[CONSIGNES À SUIVRE]:
1 - D'après le texte sur la formation professionnelle, par quels moyens la formation tout au long de la vie peut-elle contribuer à une grande ambition de transformation sociale ? Citez-les tous.
2 - Reproduisez mot pour mot le passage du texte sur la formation professionnelle qui commence par « Le mercredi 22 » et se poursuit jusqu'à « Il sera décisif. ».

[TEXTE À LIRE]:
Le mercredi 22 janvier, Michel Sapin a présenté en Conseil des ministres le projet de loi relatif à la formation professionnelle, à l’emploi et à la démocratie sociale. Le débat parlementaire commence cette semaine et devrait aboutir fin février. Il sera décisif.

La formation tout au long de la vie concrétise la capacité qu’une société donne à chaque individu de remettre en jeu son projet professionnel, de se former librement à un métier, d’acquérir des connaissances nouvelles, bref de pouvoir décider d’évoluer à tout moment de sa vie, et tout cela dans un cadre sécurisé. Elle concerne évidemment, en priorité, ceux et celles qui n’ont pas pu bénéficier d’une formation initiale solide ainsi que ceux qui sont touchés par le chômage ou la précarisation de leur emploi. C’est pourquoi elle peut être un élément majeur d’une grande ambition de transformation sociale : en donnant à chacune et à chacun les moyens d’avoir prise sur sa propre histoire, en luttant contre les inégalités et les exclusions, en retissant le lien entre les générations, en s’inscrivant dans la perspective d’un vrai partage du travail, en accompagnant la nécessaire transition écologique de notre économie. Parce que toutes ces questions sont fondamentales pour l’individu et pour la société, l’enjeu autour de ce texte est majeur.

[EXTRAIT DE DONNÉES]:
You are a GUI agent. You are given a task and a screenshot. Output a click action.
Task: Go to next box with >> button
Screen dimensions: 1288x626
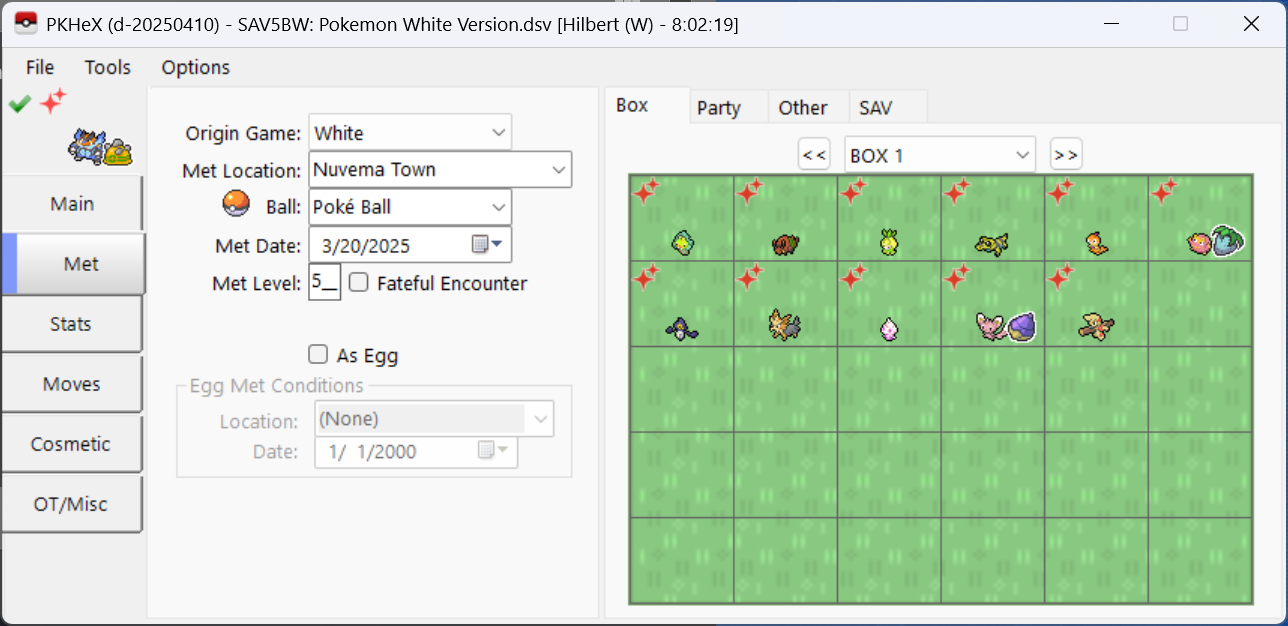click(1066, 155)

[PROBLÈMES RÉSOLUS]:
1 -
- en donnant à chacune et à chacun les moyens d'avoir prise sur sa propre histoire
- en luttant contre les inégalités et les exclusions
- en retissant le lien entre les générations
- en s'inscrivant dans la perspective d'un vrai partage du travail
- en accompagnant la nécessaire transition écologique de notre économie

2 -
Le mercredi 22 janvier, Michel Sapin a présenté en Conseil des ministres le projet de loi relatif à la formation professionnelle, à l’emploi et à la démocratie sociale. Le débat parlementaire commence cette semaine et devrait aboutir fin février. Il sera décisif.